Average consultation time increased to almost nine minutes, just under the 10-minute allocated slot, with the study authors warning GPs have little time to perform other duties before seeing other patients. Doctors’ leaders said the sector was in “crisis” and warned that general practice is nearing “saturation point”.

Professor Richard Hobbs, lead author from the Nuffield Department of Primary Care and Health Sciences at the University of Oxford, said it is the first time researchers have been able to provide objective data on increasingly workloads.

“The demands on general practice have increased substantially over the past seven years. Recruitment of new GPs and nurses remains low while the population in England steadily increases,” he said. “As currently delivered, the system seems to be approaching saturation point.”

The study, published in The Lancet, is the largest of its kind and based on analysis of more than 100 million GP and nurse consultations at almost 400 general practices in England between 2007 and 2014. It found the average number of annual consultations per patient rose by almost 14 per cent for doctors, with the average patient now seeking almost four GP visits each year. The number of nurse consultations rose by 2.76 per cent while telephone consultations nearly doubled.

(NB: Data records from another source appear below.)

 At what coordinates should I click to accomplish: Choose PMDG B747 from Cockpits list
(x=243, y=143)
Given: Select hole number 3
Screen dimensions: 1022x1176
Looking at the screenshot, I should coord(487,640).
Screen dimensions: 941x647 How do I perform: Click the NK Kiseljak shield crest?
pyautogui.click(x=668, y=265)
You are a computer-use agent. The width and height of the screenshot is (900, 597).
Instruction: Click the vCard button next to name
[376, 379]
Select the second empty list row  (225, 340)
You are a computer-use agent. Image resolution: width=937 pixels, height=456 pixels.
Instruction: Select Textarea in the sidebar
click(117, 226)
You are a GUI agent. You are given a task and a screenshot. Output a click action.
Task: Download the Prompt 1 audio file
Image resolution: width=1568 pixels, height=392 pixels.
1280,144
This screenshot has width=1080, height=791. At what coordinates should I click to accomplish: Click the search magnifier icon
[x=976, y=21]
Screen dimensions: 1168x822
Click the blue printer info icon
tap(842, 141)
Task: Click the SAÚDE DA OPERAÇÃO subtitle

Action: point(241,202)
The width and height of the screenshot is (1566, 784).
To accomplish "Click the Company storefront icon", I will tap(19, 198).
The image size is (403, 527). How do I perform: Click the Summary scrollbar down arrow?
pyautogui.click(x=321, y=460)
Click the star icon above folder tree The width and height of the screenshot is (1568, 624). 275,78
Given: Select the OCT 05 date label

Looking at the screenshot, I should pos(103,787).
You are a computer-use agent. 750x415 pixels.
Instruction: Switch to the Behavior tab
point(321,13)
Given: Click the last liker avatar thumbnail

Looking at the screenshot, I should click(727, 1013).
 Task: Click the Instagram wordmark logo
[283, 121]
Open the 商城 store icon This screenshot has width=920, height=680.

Although the total number of GPs increased over the study period, the rate per patient fell slightly - from 60.9 GPs per 100,000 patients in 2007 compared with 60.6 in 2014.

Dr Maureen Baker, Chairwoman of the Royal College of GPs, said the report “should ring alarm bells for the Government” and spur ministers into action “before it’s too late”.

Dr Richard Vautrey, Deputy Chairman of the British Medical Association’s GP committee, called on the Government to reverse its “disastrous approach” that has seen the proportion of NHS funding devoted to general practice dropping from 10.5 per cent to 7.5 per cent.

He said: “This is starving GP practices of resources and exacerbating shortages in appointments. We need an urgent, sustained package of support for general practice that prevents GP services collapsing completely.”